Notoriété. L'enjeu de la publication sur un blog (carnet de recherche) est de jouer sur un indicateur de notoriété. Classements en tous genres, Top-blogs et autres billevesées égotistes certes, mais également et surtout effets de reprise, diffraction des espaces de publication, multiplication des chambres d'écho, redocumentarisations et réagencements dynamiques, effets de percolation (comme dans les excellents carnets de recherche de la plateforme Hypotheses.org). Et à l'horizon, la vision d'Henry Jenkins, celle d'universités fonctionnant à la manière de YouTube, celle également de revues à l'image des réagencements dynamiques en cours.

Pérennité. L'enjeu de la publication dans une archive ouverte est de jouer sur un indicateur de pérennité. La lisibilité et la remobilisation des connaissances et des concepts se fait dans un contexte (inter/trans-disciplinaire ou thématique) adapté. Le temps long et constant de la consultation permet une logique "d'infusion" qui complète les autres modalités de diffusion sus-citées. (accessoirement, elle est également la seule manière de raisonner à l'échelle de la planète connectée, en permettant aux chercheurs de pays émergents d'avoir accès à ces ressources très majoritairement issues de la recherche publique et donc déjà financées sans que soit besoin d'y ajouter d'autres droits d'entrée, mais ceci est un autre débat)

A l'heure du web et de la science 2.0, la construction de l'autorité scientifique s'appuie dynamiquement sur ces 2 indicateurs de notoriété et de pérennité. Nombre de revues et d'éditeurs l'ont compris, qui cherchent à documenter précisément lesdits indicateurs mais en imposant une approche quantitative héritée de la bibliométrie (scientometrics), laquelle approche méconnaît encore énormément certains facteurs d'usages liés au web (webometrics), facteurs d'usage pourtant déterminants, notamment dans le humanités numériques.

□ □ □

Série d'exercices ▸
[A] Répondez aux questions suivantes à partir du texte sur la publication scientifique :
(i) Quel indicateur la publication sur un blog permet-elle de faire jouer ?
(ii) Quelle plateforme est citée pour ses carnets de recherche ?
(iii) De quoi est héritée l'approche quantitative qu'imposent nombre de revues et d'éditeurs ?
[B] Reprenez le texte sur la publication scientifique à l'endroit où il s'arrête et poursuivez-le.

Extrait de données ▸
□ □ □

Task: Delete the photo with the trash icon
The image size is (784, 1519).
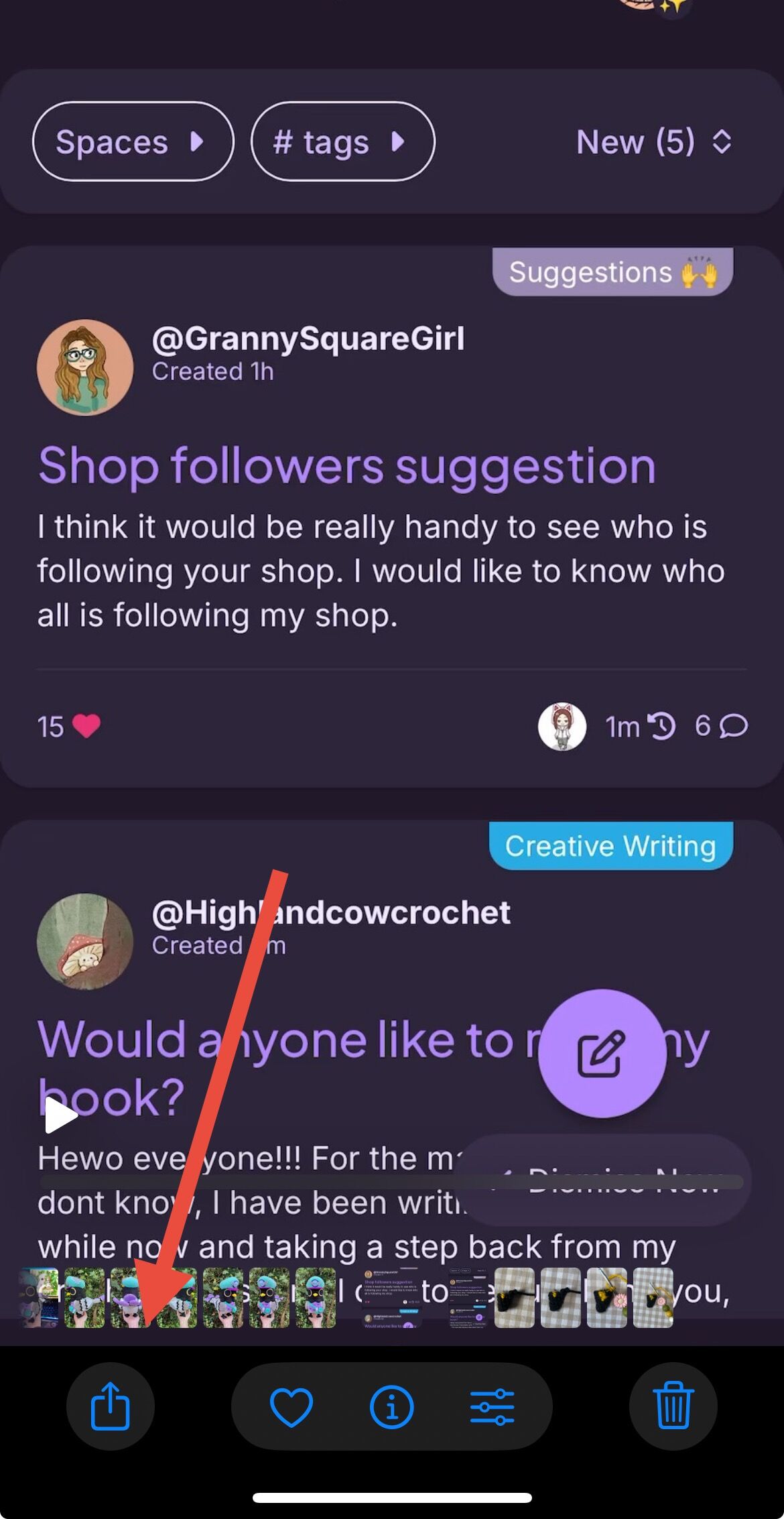Action: 673,1406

□ □ □

Résultats de l'exercice ▸
[A]
(i) Un indicateur de notoriété.
(ii) Hypotheses.org.
(iii) De la bibliométrie (scientometrics).

[B]
Il appartient aux acteurs de la recherche (enseignants-chercheurs, ingénieurs, documentalistes, bibliothécaires) de militer activement pour une banalisation accrue des indicateurs de notoriété et de pérennité, comme il appartient au politique et aux décideurs universitaires de se battre pour garder la main sur les mesures d'usages sans accepter de confier leur entière sous-traitance aux éditeurs gate-keepers traditionnels.

 

2 commentaires pour “Economie 2.0 de la citation

  1. Très bon billet, et très revigorant, merci. Je vais le relayer auprès de mes collègues.
    Je suis assez surpris d’apprendre que la législation nous autorise à déposer nos articles dans des archives ouvertes. Je ne le savais pas… De quels textes officiels peut-on se réclamer ?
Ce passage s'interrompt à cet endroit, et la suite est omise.